## WHAT YOU SHOULD DO
Which lines below fall between the one containing "This screenshot has width=460, height=505." and the one containing "Open OneNote from"? Repeat them exactly, counting both of those lines, and add nothing else.

[Stored data]
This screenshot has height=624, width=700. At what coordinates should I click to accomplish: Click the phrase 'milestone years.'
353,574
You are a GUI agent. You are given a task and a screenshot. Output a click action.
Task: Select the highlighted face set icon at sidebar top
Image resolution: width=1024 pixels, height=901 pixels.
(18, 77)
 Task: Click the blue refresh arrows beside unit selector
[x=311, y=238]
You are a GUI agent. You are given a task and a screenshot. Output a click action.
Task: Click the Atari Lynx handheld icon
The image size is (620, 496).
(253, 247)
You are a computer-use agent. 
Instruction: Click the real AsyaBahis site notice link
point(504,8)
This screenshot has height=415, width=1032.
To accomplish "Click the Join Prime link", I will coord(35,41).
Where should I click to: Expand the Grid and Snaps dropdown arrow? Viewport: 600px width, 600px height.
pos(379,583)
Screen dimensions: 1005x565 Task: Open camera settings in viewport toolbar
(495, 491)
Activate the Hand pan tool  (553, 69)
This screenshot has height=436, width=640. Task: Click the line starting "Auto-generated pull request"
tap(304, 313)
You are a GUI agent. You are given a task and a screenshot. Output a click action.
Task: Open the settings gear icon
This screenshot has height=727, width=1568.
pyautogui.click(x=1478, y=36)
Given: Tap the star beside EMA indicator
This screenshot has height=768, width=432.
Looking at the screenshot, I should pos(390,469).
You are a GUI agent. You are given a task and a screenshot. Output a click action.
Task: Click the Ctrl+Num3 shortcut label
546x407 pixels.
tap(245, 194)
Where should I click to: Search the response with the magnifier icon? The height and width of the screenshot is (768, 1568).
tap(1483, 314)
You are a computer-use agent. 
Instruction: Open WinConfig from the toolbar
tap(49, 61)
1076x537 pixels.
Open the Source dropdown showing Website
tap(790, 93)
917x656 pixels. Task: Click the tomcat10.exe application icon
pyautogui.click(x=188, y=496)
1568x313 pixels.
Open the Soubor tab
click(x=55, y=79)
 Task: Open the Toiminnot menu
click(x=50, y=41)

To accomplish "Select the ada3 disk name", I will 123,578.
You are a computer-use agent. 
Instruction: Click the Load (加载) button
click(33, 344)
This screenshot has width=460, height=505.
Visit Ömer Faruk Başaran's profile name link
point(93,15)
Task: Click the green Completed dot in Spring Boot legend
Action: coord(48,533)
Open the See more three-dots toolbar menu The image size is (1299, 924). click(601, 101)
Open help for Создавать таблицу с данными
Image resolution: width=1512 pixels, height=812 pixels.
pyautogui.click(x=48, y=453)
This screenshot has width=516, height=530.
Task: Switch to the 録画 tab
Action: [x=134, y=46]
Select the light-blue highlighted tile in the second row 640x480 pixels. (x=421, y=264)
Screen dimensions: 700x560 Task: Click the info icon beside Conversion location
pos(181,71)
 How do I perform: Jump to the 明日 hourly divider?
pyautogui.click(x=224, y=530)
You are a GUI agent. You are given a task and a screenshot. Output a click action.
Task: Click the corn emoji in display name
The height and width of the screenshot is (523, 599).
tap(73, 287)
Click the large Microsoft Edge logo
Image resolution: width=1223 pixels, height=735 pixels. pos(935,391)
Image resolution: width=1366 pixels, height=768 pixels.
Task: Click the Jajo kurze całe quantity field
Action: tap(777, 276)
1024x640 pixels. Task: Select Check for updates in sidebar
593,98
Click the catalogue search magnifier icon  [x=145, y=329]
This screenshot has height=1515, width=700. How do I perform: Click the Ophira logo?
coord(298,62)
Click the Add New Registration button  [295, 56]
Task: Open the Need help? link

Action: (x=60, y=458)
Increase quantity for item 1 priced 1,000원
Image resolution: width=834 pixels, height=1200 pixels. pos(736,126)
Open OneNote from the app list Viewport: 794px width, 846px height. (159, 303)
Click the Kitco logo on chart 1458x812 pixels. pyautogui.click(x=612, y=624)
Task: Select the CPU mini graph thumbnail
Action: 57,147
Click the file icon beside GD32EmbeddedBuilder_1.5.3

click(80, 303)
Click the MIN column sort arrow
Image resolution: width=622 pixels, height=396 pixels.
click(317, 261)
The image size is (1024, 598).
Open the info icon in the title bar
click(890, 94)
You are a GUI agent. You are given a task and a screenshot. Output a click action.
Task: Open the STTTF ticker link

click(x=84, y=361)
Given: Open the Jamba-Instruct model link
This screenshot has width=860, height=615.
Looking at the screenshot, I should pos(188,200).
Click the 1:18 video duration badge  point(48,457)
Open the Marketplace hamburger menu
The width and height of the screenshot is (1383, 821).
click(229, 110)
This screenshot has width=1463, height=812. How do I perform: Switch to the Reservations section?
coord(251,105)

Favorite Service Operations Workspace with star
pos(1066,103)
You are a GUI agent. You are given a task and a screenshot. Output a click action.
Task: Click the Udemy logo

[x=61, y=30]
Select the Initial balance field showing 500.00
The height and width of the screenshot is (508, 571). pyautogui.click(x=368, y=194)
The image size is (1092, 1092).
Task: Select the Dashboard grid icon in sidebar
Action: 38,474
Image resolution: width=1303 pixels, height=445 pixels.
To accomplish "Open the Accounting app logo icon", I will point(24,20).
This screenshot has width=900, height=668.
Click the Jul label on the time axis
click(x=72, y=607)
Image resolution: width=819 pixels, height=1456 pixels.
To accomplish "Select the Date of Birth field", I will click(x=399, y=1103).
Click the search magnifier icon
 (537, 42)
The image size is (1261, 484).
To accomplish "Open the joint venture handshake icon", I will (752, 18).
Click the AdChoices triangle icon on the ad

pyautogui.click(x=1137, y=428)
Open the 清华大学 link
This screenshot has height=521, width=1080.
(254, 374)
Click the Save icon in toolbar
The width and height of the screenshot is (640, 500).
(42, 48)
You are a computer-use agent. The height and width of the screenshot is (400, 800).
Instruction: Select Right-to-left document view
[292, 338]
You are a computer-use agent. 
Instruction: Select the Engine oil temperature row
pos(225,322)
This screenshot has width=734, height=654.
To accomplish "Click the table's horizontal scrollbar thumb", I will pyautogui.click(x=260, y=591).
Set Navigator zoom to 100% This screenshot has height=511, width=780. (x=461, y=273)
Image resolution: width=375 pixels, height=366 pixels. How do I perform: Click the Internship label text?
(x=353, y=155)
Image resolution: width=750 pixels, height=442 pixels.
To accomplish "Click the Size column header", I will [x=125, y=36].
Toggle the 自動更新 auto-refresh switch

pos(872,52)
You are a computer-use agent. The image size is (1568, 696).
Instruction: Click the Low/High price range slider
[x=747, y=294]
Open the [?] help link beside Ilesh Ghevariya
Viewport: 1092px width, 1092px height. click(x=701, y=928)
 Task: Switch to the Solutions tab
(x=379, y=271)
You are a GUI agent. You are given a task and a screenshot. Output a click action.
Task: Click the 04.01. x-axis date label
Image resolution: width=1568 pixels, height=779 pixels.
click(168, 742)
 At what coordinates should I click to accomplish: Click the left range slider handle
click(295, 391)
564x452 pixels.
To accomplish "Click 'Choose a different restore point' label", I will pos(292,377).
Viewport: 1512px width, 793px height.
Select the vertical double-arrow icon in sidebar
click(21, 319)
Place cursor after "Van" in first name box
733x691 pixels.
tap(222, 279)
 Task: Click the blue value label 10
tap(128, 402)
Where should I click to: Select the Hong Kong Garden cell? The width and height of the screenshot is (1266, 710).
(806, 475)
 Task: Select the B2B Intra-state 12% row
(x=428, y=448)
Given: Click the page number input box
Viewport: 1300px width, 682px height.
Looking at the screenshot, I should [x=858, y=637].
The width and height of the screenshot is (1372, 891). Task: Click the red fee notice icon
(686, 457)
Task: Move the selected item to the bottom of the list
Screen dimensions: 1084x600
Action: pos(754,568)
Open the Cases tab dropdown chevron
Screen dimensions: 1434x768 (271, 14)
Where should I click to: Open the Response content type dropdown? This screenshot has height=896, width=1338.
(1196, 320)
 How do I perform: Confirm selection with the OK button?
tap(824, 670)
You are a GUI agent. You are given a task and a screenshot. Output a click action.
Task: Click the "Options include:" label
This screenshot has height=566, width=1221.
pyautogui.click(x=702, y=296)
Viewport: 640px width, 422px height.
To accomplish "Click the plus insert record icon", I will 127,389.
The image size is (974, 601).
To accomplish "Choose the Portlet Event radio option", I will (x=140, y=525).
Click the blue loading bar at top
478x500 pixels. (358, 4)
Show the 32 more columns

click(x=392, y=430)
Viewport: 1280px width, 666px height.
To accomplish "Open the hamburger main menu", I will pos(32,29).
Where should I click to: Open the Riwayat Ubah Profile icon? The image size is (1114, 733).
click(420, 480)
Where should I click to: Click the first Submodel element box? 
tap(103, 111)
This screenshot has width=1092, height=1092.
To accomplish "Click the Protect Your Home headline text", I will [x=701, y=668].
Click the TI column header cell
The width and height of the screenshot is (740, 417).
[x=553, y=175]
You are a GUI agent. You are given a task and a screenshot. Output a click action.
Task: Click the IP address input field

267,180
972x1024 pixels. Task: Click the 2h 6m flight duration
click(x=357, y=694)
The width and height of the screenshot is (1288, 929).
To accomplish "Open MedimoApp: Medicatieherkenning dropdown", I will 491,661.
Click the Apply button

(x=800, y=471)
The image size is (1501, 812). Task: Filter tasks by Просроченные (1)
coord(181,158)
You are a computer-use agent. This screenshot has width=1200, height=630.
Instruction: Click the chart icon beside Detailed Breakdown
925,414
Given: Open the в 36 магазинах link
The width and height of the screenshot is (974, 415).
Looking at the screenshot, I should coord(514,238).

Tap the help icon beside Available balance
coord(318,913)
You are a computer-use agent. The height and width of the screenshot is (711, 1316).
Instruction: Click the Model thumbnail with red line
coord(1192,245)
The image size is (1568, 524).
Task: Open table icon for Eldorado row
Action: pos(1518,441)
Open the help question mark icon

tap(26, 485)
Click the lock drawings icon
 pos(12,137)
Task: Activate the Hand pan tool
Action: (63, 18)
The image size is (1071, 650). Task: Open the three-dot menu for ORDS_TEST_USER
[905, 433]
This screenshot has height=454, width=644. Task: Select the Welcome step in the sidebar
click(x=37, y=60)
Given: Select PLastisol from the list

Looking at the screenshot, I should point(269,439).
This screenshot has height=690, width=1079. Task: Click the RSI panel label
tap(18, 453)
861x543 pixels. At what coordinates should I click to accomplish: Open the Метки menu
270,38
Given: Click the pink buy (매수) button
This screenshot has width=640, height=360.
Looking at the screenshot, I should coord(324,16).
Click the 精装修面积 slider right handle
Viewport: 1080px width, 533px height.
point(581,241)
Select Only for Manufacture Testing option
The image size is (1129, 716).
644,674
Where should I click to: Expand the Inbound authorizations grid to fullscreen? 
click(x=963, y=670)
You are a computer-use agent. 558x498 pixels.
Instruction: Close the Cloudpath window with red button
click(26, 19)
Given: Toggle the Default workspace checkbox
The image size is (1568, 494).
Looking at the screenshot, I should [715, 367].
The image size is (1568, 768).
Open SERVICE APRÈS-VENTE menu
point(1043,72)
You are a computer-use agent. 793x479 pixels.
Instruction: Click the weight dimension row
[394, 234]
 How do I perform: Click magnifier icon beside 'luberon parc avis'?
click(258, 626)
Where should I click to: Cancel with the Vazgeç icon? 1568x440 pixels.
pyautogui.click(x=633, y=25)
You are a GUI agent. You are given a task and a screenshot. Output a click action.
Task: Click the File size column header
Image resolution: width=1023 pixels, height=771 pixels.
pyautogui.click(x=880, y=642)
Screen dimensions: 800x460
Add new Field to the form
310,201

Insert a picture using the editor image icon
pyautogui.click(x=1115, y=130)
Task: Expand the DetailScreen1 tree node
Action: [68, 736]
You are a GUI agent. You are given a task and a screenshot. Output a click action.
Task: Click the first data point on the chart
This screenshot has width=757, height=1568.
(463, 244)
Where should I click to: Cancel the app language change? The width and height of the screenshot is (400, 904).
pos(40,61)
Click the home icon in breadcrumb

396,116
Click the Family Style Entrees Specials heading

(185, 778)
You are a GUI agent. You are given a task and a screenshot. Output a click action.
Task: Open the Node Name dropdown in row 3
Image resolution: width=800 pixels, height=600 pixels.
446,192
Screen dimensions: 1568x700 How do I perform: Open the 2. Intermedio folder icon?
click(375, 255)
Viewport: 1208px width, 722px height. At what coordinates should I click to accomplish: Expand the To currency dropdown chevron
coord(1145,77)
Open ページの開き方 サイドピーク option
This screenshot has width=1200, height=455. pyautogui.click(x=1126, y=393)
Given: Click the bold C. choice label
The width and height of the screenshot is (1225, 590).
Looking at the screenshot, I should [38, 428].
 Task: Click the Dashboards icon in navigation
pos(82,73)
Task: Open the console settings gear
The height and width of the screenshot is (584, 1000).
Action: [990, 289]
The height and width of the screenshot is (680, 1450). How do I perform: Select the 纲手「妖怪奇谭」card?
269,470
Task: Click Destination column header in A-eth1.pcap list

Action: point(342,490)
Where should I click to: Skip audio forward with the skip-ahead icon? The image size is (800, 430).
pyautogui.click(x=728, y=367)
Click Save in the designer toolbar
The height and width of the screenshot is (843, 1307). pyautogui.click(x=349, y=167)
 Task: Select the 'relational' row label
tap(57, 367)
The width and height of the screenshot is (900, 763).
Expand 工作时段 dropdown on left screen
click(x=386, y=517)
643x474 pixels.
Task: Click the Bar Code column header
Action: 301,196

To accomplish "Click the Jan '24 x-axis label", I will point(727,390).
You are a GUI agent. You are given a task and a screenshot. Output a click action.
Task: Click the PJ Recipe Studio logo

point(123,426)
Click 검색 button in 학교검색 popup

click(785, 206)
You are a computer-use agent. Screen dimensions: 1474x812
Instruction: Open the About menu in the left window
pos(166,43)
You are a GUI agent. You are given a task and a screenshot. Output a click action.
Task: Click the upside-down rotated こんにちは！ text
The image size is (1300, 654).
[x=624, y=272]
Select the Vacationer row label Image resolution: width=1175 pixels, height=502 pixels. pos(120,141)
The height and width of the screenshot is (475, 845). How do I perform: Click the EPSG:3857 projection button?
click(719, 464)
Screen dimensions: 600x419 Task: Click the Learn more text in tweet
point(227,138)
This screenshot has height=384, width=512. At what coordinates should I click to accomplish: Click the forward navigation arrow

## ANSWER SECTION
This screenshot has width=460, height=505.
Visit Ömer Faruk Başaran's profile name link
point(93,15)
Task: Click the green Completed dot in Spring Boot legend
Action: coord(48,533)
Open the See more three-dots toolbar menu The image size is (1299, 924). click(601, 101)
Open help for Создавать таблицу с данными
Image resolution: width=1512 pixels, height=812 pixels.
pyautogui.click(x=48, y=453)
This screenshot has width=516, height=530.
Task: Switch to the 録画 tab
Action: [x=134, y=46]
Select the light-blue highlighted tile in the second row 640x480 pixels. (x=421, y=264)
Screen dimensions: 700x560 Task: Click the info icon beside Conversion location
pos(181,71)
 How do I perform: Jump to the 明日 hourly divider?
pyautogui.click(x=224, y=530)
You are a GUI agent. You are given a task and a screenshot. Output a click action.
Task: Click the corn emoji in display name
The height and width of the screenshot is (523, 599).
tap(73, 287)
Click the large Microsoft Edge logo
Image resolution: width=1223 pixels, height=735 pixels. pos(935,391)
Image resolution: width=1366 pixels, height=768 pixels.
Task: Click the Jajo kurze całe quantity field
Action: tap(777, 276)
1024x640 pixels. Task: Select Check for updates in sidebar
593,98
Click the catalogue search magnifier icon  [x=145, y=329]
This screenshot has height=1515, width=700. How do I perform: Click the Ophira logo?
coord(298,62)
Click the Add New Registration button  [295, 56]
Task: Open the Need help? link

Action: (x=60, y=458)
Increase quantity for item 1 priced 1,000원
Image resolution: width=834 pixels, height=1200 pixels. pos(736,126)
Open OneNote from the app list Viewport: 794px width, 846px height. (159, 303)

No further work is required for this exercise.